**INSTRUCTIONS FOR THE TASK**
Copy, word for word, the lines of the entries below between the one with "397x252 pixels." and the one with "Select the 下架 status radio button", inclusive, and leave out everything else.

**GIVEN RECORDS**
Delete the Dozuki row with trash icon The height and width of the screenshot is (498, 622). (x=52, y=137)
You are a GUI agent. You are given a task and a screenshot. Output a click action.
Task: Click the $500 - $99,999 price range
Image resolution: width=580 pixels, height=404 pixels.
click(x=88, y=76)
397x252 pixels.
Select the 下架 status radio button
* * *
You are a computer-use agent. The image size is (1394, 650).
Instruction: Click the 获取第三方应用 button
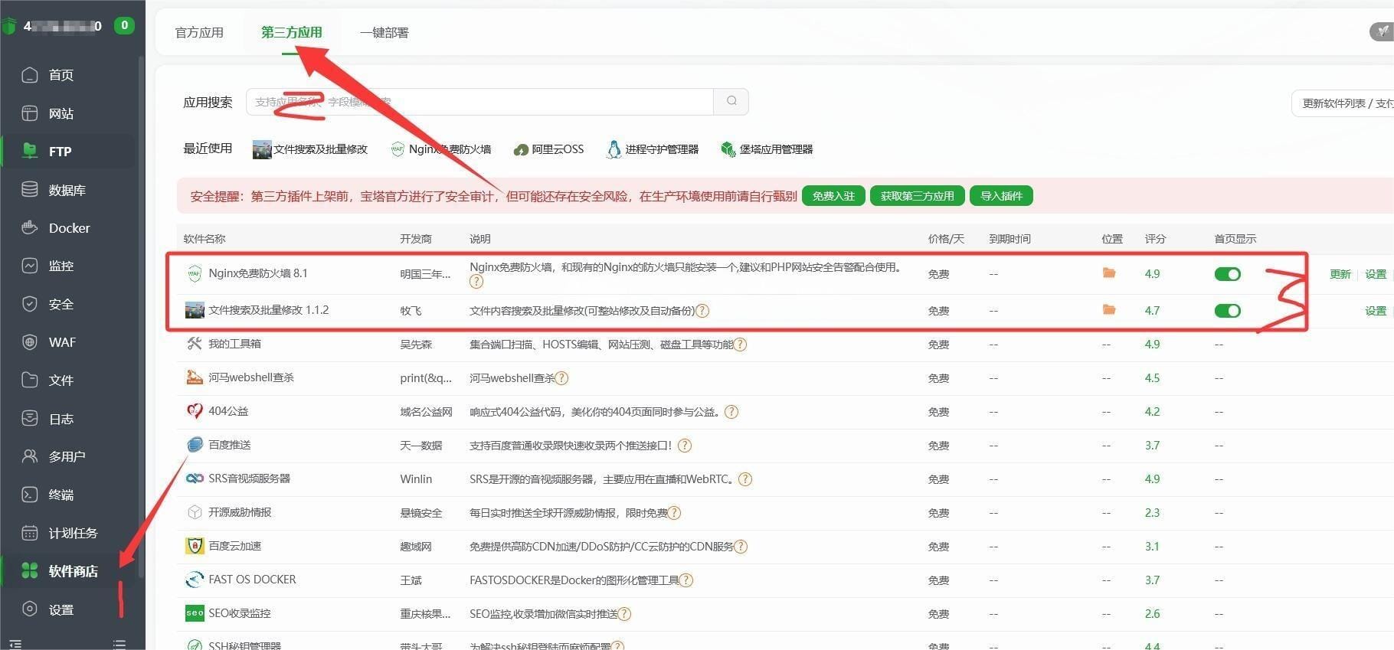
---
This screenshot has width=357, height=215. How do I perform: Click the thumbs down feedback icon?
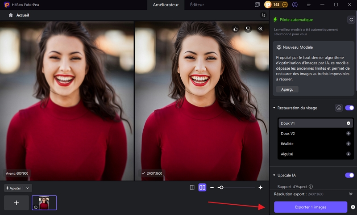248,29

**RESULT**
397x252 pixels.
Select the 下架 status radio button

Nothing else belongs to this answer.